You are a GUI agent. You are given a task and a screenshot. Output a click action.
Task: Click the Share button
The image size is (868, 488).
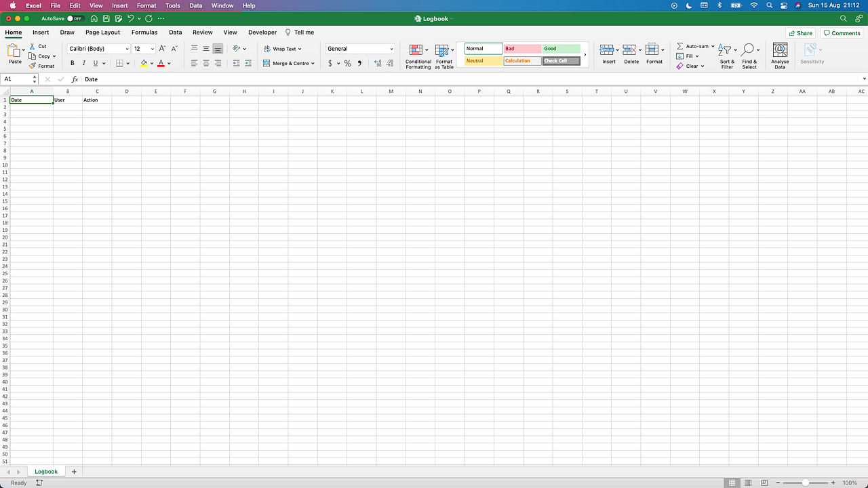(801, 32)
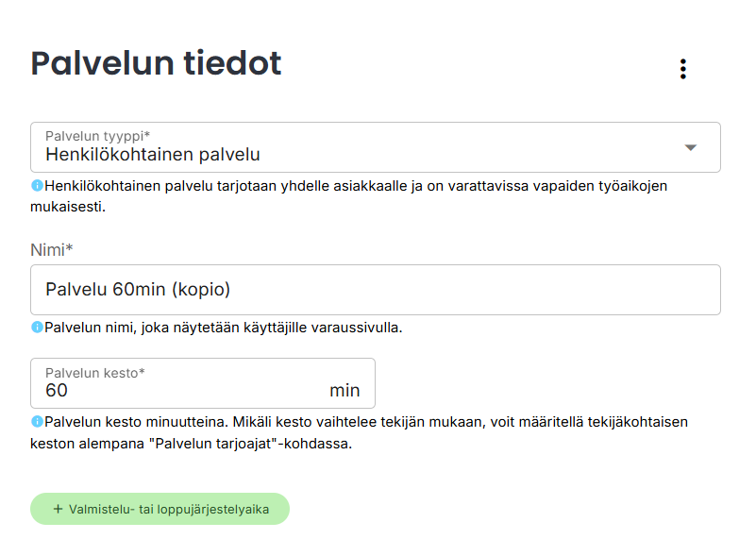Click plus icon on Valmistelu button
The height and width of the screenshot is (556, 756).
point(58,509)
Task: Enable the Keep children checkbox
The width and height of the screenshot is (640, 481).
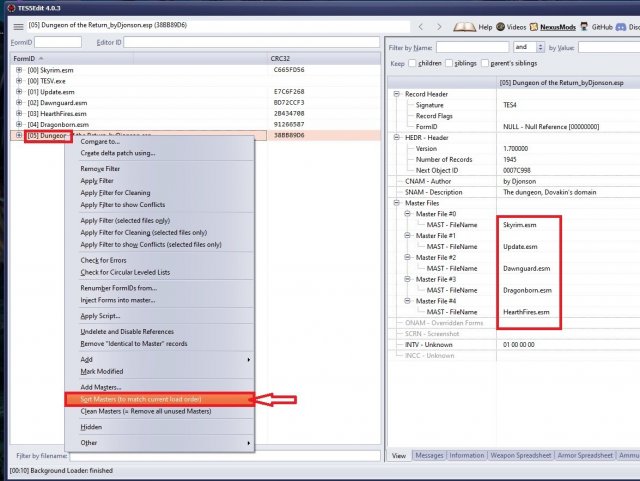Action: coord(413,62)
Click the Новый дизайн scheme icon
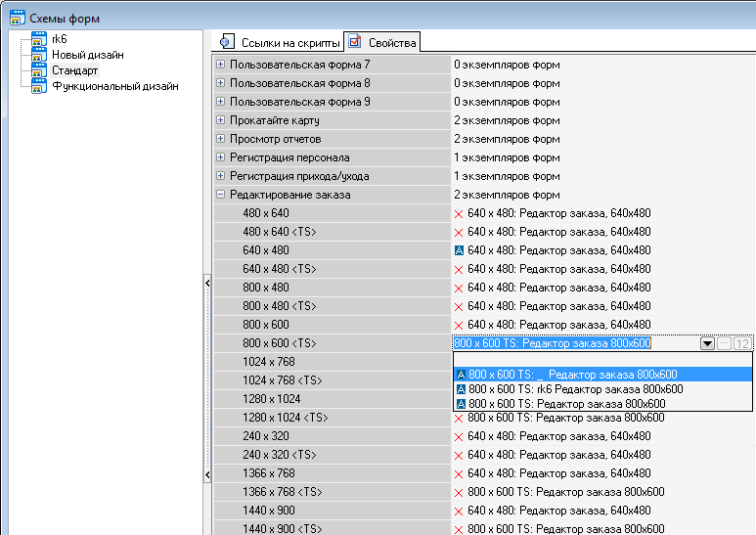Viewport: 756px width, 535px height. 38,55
================================
*Task requirements*:
The copy must start at the line containing "Task: Enable the Keep children checkbox" and stop at the last line of the listing, both included, with every line exact and no pictures.

*Response for this exercise*:
Task: Enable the Keep children checkbox
The width and height of the screenshot is (640, 481).
Action: coord(413,62)
Click the Новый дизайн scheme icon
Viewport: 756px width, 535px height. 38,55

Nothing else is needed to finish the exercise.